Layer 2 (L2) Networks: The New Profit Centers
1. Base
Despite being less than a year old, Coinbase’s L2 solution, Base, has quickly become a profit powerhouse. It generated $65.3 million in revenue since launch and managed to keep 63% of it as earnings.
Base’s success comes from two main factors: cost-cutting through technical upgrades and the absence of a native token, which saves on distribution costs.
2. Arbitrum
Arbitrum, the largest L2 by total value locked (TVL), brought in $60.5 million in revenue over the past year.

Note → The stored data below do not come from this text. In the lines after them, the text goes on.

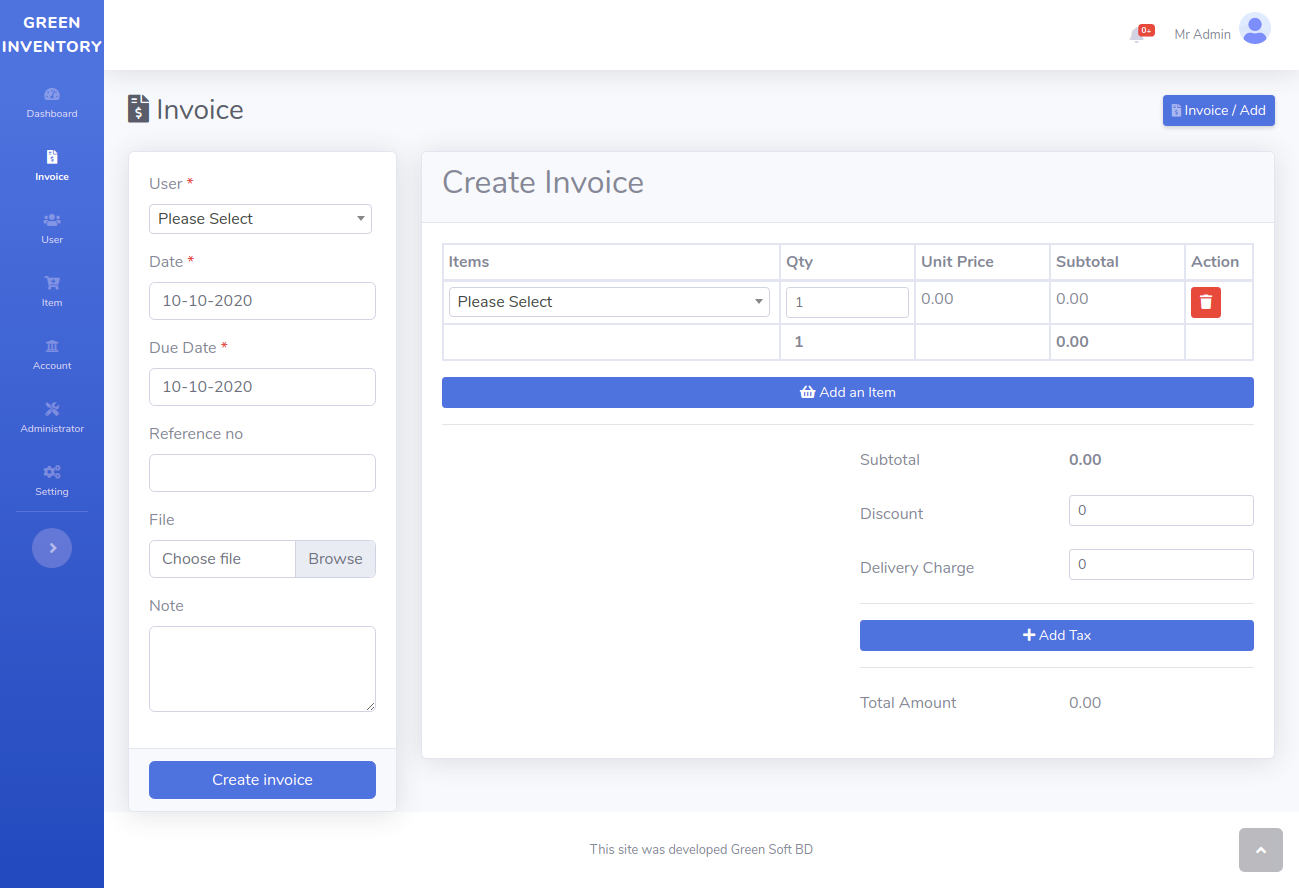Open the Account sidebar icon
Screen dimensions: 1299x888
[x=51, y=348]
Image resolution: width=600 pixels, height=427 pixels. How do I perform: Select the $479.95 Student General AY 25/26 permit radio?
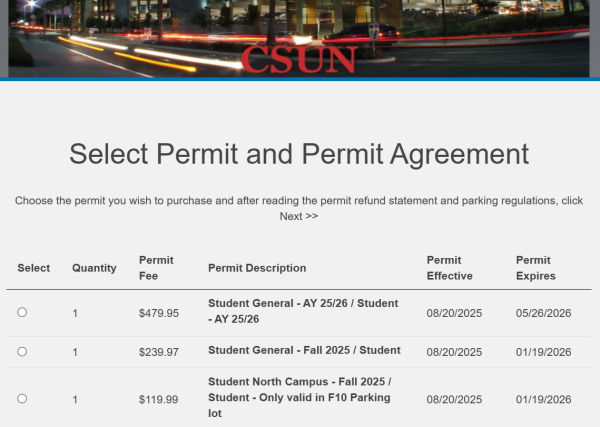(22, 313)
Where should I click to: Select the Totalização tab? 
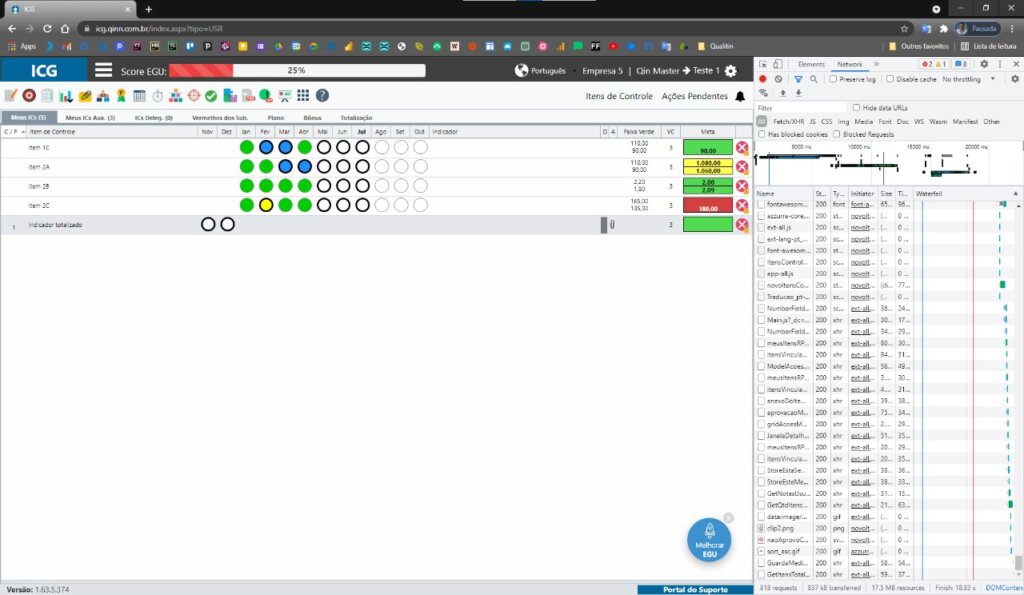pos(356,118)
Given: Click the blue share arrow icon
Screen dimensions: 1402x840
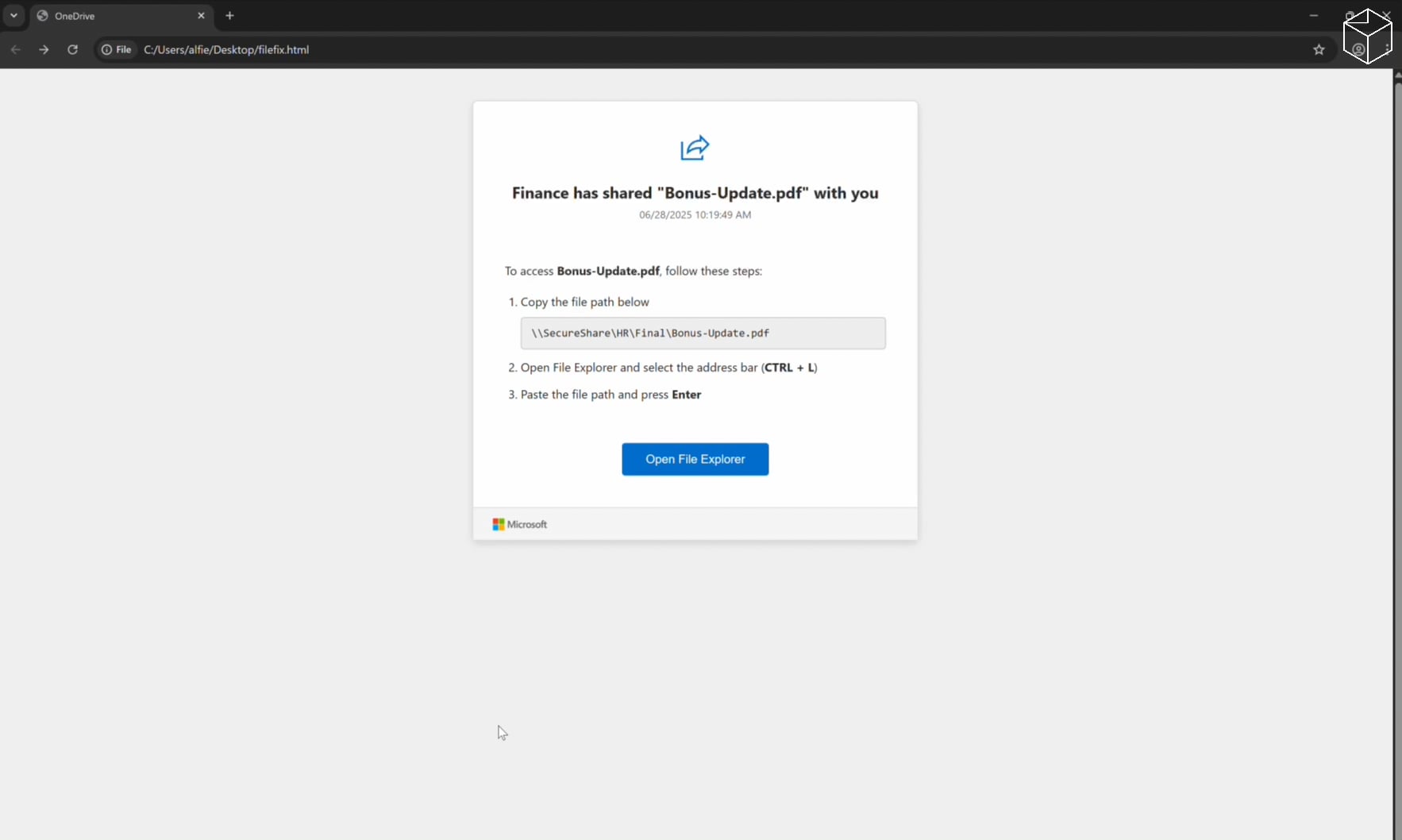Looking at the screenshot, I should point(695,148).
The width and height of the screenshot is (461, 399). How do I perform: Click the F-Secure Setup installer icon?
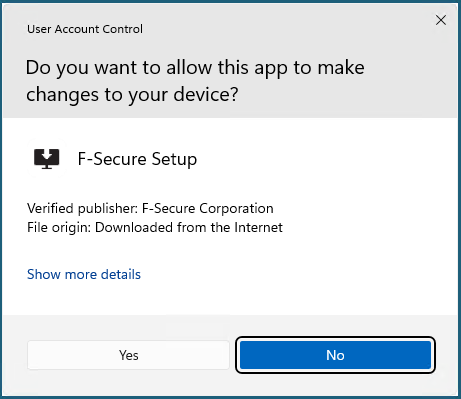click(47, 159)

Home to popular DeFi projects, Arbitrum achieved earnings of $21.8 million. A significant drop in expenses in Q2 2024 helped boost its profitability.
3. zkSync Era
As a leading zero-knowledge rollup solution, zkSync Era generated $48.8 million in revenue. Despite being smaller than some competitors, it managed to net $15.3 million in earnings, making it the third most profitable L2.
4. Optimism
Optimism, another popular L2, earned $43 million in revenue. It saw record network activity in Q2 2024, with daily active addresses and transactions both increasing significantly.
However, due to airdrops and incentive programs, Optimism still faced a net loss of $239 million over the past year.
The Bigger Picture: Beyond Profits
While profitability is important, it’s not the only factor to consider when evaluating blockchains. Many networks are focused on growth and adoption, often prioritizing user acquisition over immediate profits. This strategy can lead to short-term losses but potentially greater long-term success.
For example, Ethereum’s current losses don’t necessarily spell doom for the network. Its massive ecosystem and ongoing upgrades could pave the way for future profitability. Similarly, Solana and Avalanche’s investments in technology and community building might pay off in the long run.
Conclusion: A Diverse Landscape of Profitable Blockchains
The world of profitable blockchains is diverse and ever-changing. While some networks like Tron and Base are already turning profits, others are investing heavily in growth. As the crypto market matures, we’re likely to see more networks find the balance between expansion and profitability.
For investors and enthusiasts, it’s crucial to look beyond just the profit numbers. Consider factors like technological innovation, user adoption, and long-term potential when evaluating blockchain networks. The most profitable blockchain today might not be the leader of tomorrow in this rapidly evolving space.